The name Dravidian
Robert Caldwell (1856, 3rd edn, repr. 1956: 3–6) was the first to use ‘Dravidian’ as a generic name of the major language family, next to Indo-Aryan (a branch of Indo-European), spoken in the Indian subcontinent. The new name was an adaptation of a Sanskrit term draviḍa- (adj drāviḍa-) which was traditionally used to designate the Tamil language and people, in some contexts, and in others, vaguely the south Indian peoples. Caldwell says:
The word I have chosen is ‘Dravidian’, from Drāviḍa, the adjectival form of Draviḍa. This term, it is true, has sometimes been used, and is still sometimes used, in almost as restricted a sense as that of Tamil itself, so that though on the whole it is the best term I can find, I admit it is not perfectly free from ambiguity.

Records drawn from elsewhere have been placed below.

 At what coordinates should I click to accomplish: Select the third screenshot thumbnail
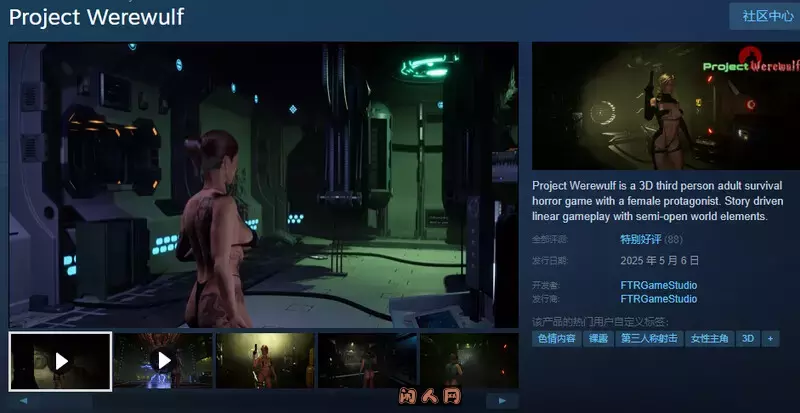pos(265,361)
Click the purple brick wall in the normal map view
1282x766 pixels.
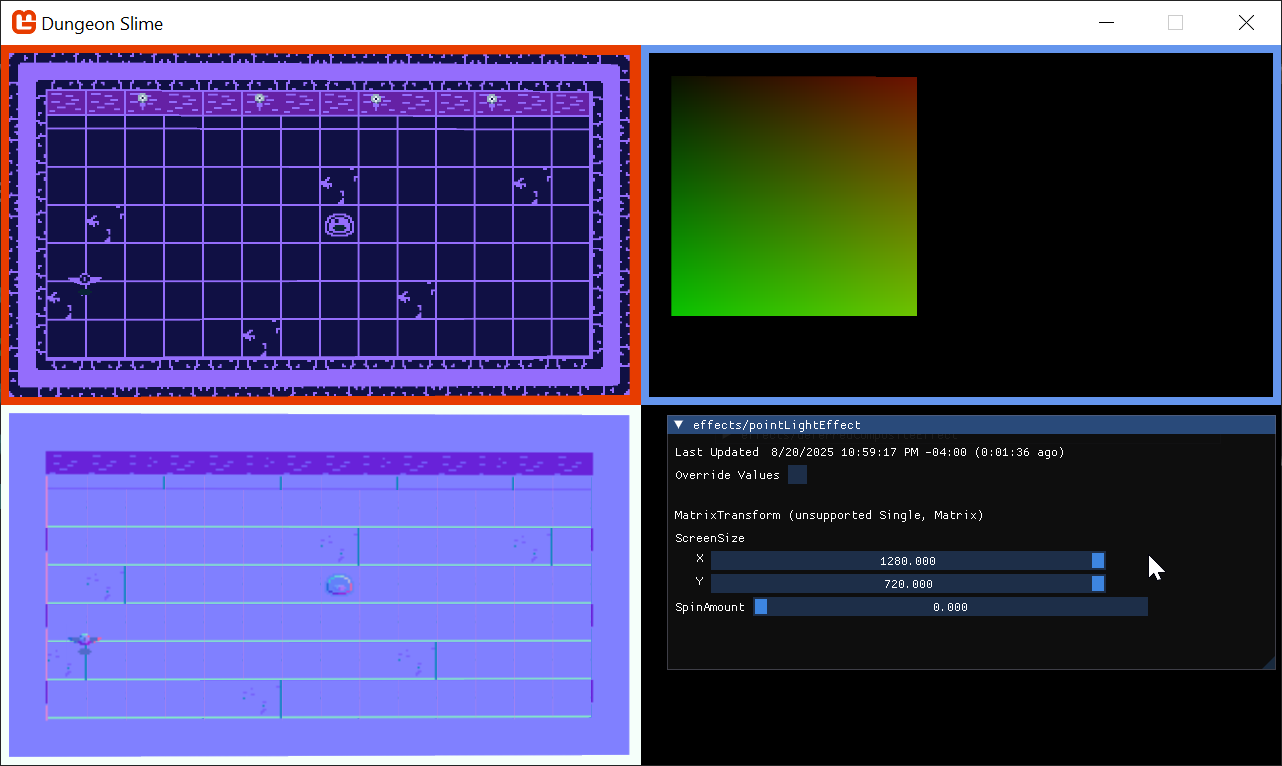pyautogui.click(x=320, y=463)

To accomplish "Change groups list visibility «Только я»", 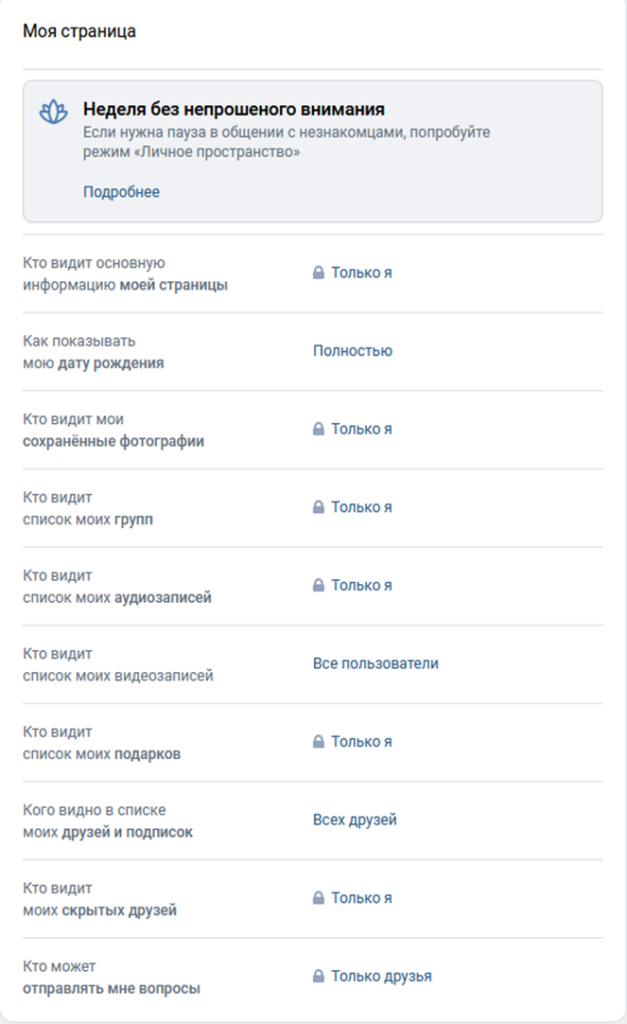I will pos(361,507).
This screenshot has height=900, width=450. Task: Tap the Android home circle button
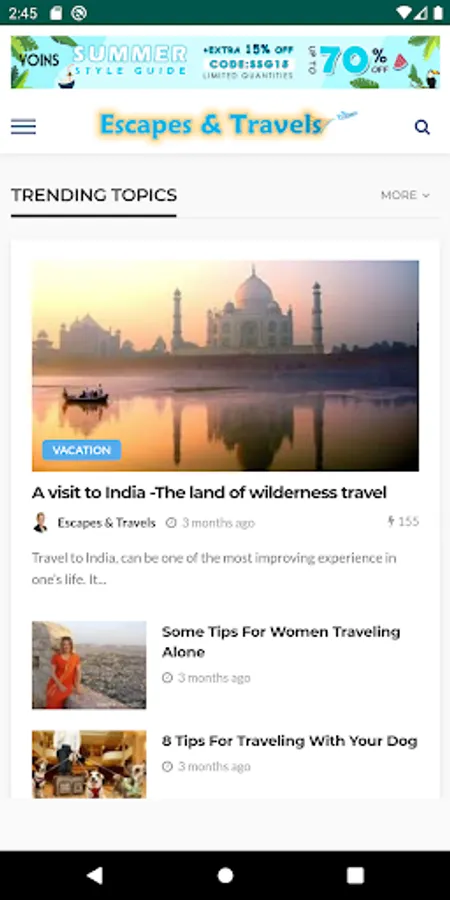[x=226, y=875]
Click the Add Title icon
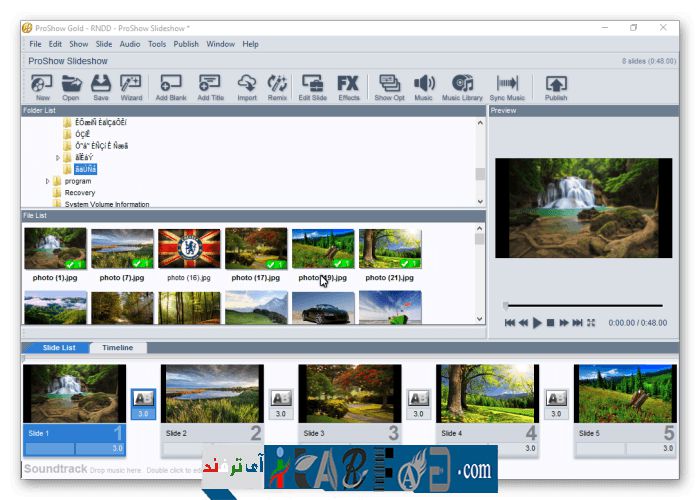Image resolution: width=700 pixels, height=500 pixels. (210, 86)
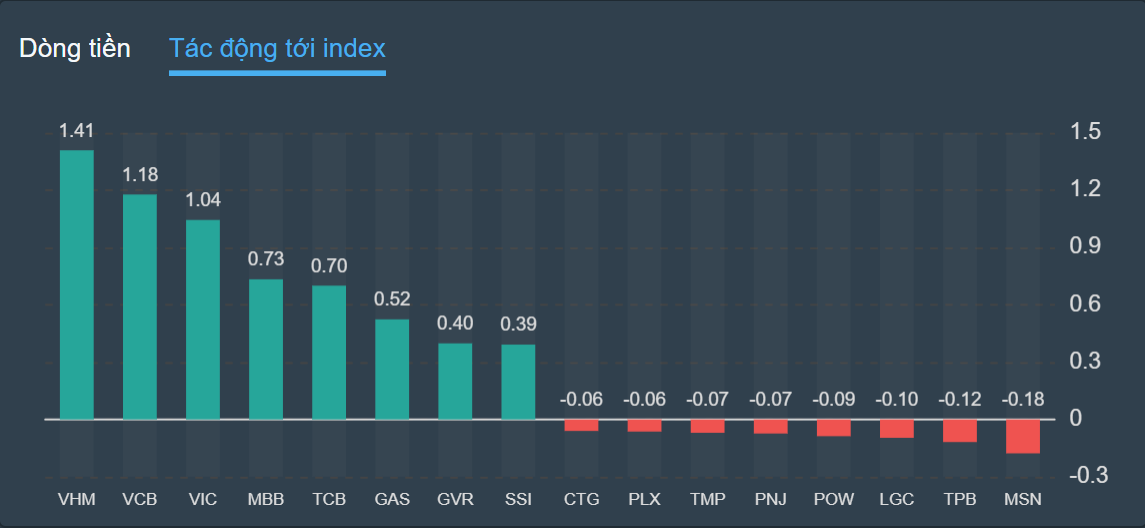
Task: Click the green VHM bar
Action: [x=77, y=284]
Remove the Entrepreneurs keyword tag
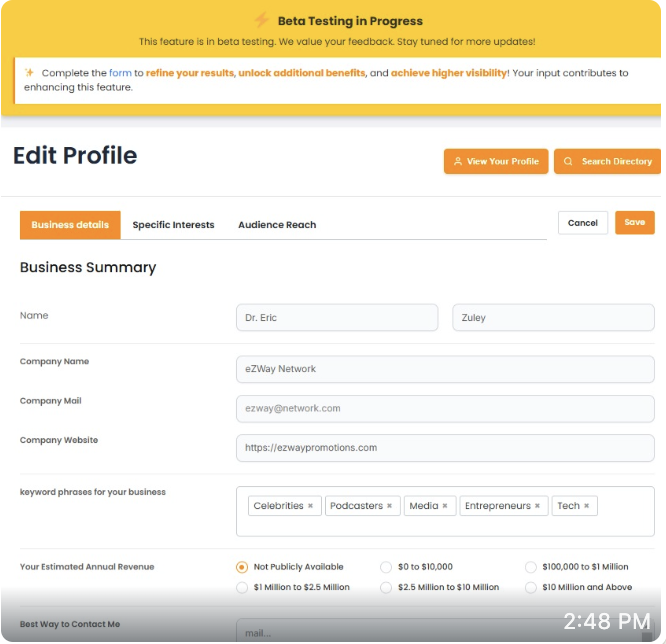Viewport: 666px width, 644px height. (x=537, y=506)
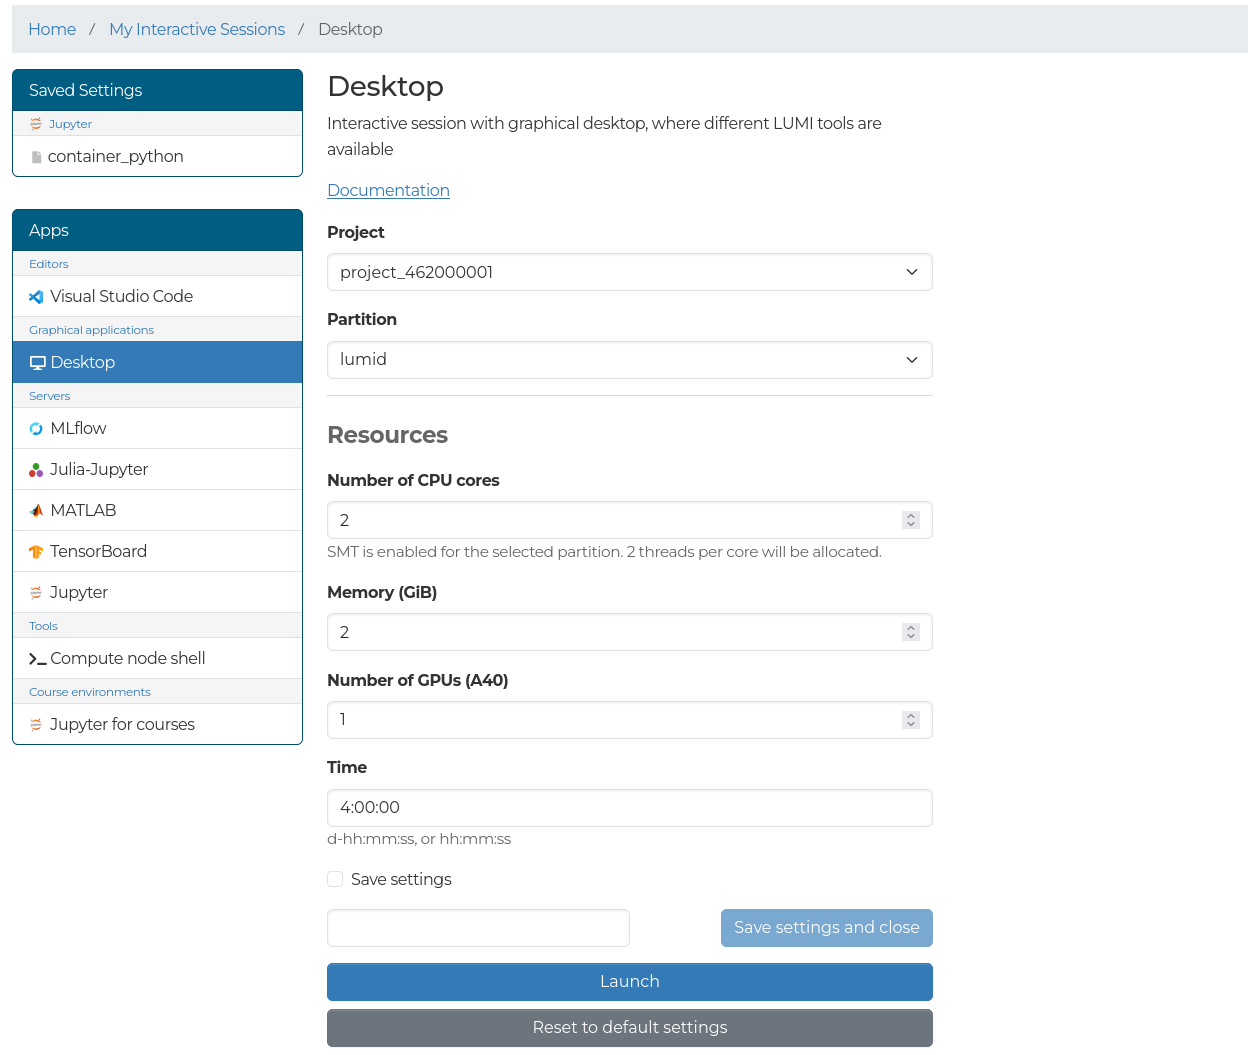Select the Jupyter server icon

[x=37, y=592]
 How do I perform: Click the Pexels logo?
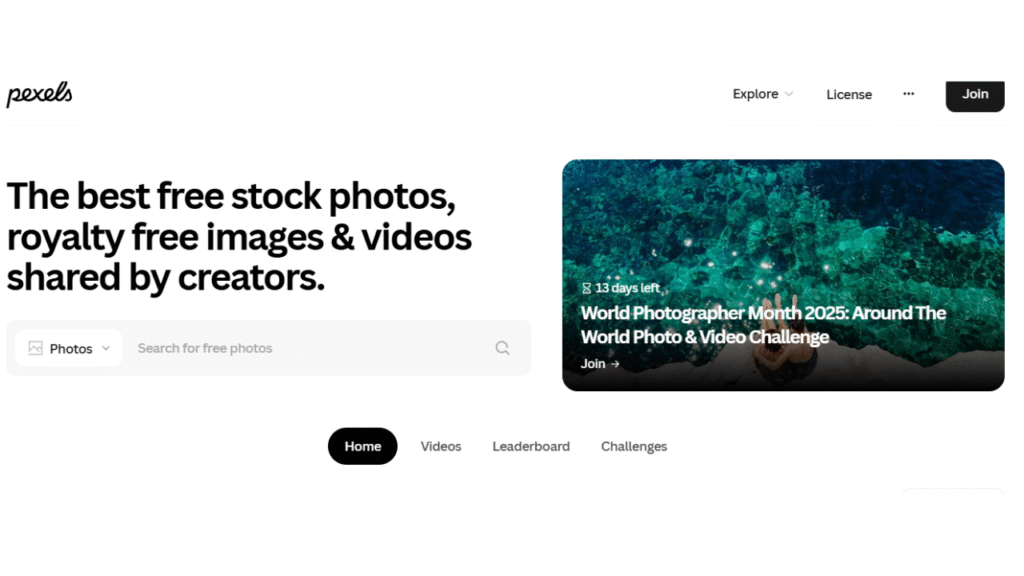[39, 94]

It is a term which has already been used more or less distinctively by Sanskrit philologists, as a generic appellation for the South Indian people and their languages, and it is the only single term they ever seem to have used in this manner. I have, therefore, no doubt of the propriety of adopting it.
Caldwell refers to the use of Drāviḍa- as a language name by Kumārilabhaṭṭa's Tantravārttika (seventh century AD) (1956: 4).